24. Processo para a fabricação de uma composição farmacêutica compreendendo AZD2171 ou um sal farmaceuticamente aceitável do mesmo, caracterizado pelo fato de que compreende: (a) misturar AZD2171 ou um sal farmaceuticamente aceitável do mesmo, uma carga plástica com uma área de superfície alta excluindo lactose, uma carga frágil com uma acidez de superfície baixa, opcionalmente uma carga plástica secundária e opcionalmente outros excipientes para produzir uma mistura homogênea; (b) passar a mistura homogênea através de um compactador para produzir grânulos secos; (c) adicionar mais carga frágil com uma acidez de superfície baixa e misturar a mistura; (d) combinar os grânulos secos assim formados com um lubrificante.

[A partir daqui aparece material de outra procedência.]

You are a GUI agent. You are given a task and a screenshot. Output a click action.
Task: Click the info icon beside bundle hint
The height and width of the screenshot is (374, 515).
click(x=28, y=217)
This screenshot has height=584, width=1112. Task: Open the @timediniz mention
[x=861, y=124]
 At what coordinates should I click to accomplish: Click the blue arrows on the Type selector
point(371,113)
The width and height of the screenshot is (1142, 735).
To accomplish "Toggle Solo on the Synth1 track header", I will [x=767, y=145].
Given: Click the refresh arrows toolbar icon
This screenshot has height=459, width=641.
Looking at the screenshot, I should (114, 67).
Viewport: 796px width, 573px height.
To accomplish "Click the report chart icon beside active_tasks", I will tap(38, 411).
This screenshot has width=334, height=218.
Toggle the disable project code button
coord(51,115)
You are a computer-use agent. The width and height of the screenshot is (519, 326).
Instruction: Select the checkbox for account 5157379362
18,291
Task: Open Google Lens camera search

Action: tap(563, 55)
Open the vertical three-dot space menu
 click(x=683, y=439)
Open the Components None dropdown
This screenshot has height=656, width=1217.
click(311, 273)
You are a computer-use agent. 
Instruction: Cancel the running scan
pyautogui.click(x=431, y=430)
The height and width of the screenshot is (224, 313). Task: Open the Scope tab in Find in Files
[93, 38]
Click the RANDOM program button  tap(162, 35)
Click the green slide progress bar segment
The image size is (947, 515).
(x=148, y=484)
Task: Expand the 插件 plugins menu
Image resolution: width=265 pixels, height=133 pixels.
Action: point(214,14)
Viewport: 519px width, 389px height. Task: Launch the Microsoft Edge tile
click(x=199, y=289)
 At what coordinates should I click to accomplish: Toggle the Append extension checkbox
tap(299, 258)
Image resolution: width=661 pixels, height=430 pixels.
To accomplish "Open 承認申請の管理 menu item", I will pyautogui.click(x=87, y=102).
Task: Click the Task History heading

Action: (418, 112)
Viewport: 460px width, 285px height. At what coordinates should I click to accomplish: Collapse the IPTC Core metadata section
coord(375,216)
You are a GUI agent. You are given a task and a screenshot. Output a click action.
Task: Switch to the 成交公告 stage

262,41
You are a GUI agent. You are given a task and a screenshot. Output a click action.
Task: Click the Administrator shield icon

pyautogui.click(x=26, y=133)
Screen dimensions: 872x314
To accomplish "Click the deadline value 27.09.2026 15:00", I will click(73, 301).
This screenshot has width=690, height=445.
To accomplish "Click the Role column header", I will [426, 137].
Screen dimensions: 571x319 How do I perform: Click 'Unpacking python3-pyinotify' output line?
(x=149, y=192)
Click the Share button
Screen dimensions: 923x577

25. Processo para a fabricação de uma composição farmacêutica compreendendo AZD2171 ou um sal farmaceuticamente aceitável do mesmo, caracterizado pelo fato de que compreende: (a) misturar AZD2171 ou um sal farmaceuticamente aceitável do mesmo, uma carga plástica com uma área de superfície alta excluindo Iactose5 uma carga frágil com uma acidez de superfície baixa, opcionalmente uma carga plástica secundária, e opcionalmente outros excipientes para produzir uma mistura homogênea; (b) adicionar um aglutinante líquido aos pós com mistura até que uma massa úmida seja obtida; (c) passar os grânulos úmidos através de uma peneira para remover partículas grandes; (d) secar a mistura; (e) passar os grânulos secos assim formados através de uma outra peneira e combinar a mistura com um lubrificante.